##### TASK DATA #####

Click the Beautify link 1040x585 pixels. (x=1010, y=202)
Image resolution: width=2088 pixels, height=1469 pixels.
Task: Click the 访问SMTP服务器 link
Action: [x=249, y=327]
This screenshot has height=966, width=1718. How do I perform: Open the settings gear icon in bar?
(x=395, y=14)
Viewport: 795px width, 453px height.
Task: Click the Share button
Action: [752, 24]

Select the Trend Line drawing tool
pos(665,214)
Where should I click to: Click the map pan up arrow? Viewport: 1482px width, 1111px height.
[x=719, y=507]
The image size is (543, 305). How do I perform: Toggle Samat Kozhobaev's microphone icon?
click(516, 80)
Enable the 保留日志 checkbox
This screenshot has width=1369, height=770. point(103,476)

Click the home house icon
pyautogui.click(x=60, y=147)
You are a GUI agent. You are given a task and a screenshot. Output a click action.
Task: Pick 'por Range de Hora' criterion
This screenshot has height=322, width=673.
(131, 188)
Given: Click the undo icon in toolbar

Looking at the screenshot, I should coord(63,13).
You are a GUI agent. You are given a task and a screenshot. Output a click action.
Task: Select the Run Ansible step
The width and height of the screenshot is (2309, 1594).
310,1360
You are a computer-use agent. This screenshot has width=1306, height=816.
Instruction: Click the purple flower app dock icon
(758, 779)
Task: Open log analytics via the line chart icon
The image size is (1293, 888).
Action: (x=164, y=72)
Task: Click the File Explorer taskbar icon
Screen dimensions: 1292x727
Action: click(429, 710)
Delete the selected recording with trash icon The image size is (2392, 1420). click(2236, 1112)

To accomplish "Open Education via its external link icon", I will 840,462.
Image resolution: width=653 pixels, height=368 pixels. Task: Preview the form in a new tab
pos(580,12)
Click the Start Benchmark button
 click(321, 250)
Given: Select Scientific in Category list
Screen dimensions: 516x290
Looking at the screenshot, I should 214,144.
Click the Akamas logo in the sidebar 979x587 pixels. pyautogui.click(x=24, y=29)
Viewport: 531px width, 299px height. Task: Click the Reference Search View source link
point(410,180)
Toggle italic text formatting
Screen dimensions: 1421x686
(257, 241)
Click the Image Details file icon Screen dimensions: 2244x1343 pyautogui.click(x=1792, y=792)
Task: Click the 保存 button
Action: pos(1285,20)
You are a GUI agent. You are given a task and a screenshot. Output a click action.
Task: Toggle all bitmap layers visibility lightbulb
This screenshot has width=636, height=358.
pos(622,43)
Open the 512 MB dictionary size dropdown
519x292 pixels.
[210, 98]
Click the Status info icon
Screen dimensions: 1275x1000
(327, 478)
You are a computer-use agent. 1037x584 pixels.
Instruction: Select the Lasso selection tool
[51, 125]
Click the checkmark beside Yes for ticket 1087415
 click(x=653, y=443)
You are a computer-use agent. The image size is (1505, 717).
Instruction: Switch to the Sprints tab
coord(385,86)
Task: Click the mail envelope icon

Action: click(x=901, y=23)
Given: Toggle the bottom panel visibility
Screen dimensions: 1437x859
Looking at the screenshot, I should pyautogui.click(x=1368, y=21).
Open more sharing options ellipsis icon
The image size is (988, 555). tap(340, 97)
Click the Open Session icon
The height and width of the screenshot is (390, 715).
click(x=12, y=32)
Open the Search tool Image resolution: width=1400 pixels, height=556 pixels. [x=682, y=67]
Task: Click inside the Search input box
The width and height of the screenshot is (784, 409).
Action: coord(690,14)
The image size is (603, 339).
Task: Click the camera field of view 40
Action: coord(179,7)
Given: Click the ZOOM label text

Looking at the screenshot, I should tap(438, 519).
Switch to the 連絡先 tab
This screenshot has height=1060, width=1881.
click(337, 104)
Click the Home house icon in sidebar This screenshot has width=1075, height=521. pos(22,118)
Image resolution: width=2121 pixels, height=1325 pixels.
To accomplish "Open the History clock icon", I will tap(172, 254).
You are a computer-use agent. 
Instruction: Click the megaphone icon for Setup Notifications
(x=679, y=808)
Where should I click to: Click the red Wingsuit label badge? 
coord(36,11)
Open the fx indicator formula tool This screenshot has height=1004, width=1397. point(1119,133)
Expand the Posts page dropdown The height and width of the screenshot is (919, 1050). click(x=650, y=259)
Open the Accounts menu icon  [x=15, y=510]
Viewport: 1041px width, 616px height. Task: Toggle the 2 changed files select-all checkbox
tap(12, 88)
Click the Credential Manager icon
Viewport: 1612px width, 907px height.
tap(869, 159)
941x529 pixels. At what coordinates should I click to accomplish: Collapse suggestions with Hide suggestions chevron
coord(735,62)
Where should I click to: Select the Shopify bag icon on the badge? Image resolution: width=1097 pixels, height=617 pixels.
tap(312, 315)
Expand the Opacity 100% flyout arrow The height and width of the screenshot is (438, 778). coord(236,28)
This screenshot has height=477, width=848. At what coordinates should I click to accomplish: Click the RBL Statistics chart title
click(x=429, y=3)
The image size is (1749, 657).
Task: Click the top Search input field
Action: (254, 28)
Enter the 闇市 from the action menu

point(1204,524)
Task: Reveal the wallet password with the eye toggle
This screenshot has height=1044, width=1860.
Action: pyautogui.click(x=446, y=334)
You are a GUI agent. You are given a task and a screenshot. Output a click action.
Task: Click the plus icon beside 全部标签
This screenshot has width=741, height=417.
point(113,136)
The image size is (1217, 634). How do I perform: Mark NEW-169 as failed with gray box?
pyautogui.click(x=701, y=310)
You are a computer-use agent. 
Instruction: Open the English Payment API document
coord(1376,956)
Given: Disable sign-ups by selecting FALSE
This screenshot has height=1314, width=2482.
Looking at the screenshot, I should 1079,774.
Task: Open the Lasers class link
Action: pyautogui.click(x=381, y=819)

#####

PROBLEM DETAILS => Find every line in the records that contains the word "will"; copy those lines.

ANSWER =>
To accomplish "Open Education via its external link icon", I will 840,462.
To accomplish "Open the History clock icon", I will tap(172, 254).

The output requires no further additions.